### TRY IT
Determine how many lines below hold the string "label". Reply with the number alone.

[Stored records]
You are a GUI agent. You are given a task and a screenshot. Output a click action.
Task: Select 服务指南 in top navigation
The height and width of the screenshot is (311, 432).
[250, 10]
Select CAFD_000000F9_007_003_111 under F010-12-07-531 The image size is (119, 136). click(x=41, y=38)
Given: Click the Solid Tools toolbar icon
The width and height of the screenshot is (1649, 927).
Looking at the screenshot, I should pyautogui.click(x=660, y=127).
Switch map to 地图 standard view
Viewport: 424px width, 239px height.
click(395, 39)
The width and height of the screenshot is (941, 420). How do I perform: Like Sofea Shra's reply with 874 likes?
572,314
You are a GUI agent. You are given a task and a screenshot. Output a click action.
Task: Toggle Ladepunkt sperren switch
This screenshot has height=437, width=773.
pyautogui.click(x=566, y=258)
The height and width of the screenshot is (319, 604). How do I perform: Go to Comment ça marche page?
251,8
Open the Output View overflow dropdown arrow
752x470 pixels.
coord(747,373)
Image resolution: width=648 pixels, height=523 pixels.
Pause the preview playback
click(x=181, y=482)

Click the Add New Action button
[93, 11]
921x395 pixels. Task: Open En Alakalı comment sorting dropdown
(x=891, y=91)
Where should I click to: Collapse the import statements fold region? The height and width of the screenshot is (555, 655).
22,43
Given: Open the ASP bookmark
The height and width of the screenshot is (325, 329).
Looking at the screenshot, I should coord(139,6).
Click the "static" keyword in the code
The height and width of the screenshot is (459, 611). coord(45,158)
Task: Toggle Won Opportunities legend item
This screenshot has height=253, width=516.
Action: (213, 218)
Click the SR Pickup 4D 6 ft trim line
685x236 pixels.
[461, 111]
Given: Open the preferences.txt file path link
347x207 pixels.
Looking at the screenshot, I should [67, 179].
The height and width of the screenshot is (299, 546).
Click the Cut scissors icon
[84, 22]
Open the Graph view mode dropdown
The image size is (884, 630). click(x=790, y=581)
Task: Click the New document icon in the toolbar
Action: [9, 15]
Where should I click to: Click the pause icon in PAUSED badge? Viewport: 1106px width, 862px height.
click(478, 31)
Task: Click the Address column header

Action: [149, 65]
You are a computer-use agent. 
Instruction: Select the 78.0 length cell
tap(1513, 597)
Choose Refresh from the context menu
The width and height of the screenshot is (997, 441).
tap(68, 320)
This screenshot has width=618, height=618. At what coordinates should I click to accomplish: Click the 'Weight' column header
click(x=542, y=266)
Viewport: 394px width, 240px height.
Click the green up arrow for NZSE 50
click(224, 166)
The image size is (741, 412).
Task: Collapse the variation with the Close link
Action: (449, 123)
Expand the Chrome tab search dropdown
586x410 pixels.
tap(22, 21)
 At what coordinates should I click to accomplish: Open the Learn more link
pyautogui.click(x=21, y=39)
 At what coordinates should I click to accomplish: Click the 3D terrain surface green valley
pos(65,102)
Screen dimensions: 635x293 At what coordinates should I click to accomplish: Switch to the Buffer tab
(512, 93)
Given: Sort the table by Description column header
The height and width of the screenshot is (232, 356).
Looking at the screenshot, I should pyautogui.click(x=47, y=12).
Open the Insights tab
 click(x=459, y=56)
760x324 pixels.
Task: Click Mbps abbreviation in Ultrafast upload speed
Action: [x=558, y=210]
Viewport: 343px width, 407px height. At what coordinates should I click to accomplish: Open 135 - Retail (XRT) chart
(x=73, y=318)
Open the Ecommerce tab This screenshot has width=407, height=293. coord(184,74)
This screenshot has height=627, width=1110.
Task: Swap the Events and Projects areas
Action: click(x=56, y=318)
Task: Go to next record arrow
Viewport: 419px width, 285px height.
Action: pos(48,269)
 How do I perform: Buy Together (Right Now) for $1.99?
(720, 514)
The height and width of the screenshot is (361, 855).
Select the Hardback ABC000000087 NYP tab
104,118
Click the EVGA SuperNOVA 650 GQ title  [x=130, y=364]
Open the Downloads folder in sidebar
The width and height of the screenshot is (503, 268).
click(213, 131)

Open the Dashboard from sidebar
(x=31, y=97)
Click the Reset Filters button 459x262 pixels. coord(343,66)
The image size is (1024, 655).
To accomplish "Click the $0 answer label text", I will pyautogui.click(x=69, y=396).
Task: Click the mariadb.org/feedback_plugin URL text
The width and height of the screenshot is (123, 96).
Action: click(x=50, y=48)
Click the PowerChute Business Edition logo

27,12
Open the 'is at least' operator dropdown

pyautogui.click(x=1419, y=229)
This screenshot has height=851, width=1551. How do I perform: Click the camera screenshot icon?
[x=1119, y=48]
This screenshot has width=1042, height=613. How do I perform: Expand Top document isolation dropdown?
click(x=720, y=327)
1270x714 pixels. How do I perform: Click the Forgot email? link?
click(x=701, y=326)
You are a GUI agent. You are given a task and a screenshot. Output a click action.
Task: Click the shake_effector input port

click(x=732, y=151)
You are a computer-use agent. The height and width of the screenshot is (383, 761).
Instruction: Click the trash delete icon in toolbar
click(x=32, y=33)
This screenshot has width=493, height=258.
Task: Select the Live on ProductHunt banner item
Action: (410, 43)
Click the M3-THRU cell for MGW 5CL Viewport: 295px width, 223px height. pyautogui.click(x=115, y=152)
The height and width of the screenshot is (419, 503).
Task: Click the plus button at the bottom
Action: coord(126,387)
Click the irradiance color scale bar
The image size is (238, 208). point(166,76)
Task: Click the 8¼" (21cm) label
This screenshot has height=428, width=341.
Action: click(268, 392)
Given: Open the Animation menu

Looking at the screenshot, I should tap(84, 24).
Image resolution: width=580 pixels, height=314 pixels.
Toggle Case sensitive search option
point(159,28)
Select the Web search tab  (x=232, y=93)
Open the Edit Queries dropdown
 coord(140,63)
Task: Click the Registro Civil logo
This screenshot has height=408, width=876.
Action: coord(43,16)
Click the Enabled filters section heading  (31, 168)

### WRITTEN RESPONSE
2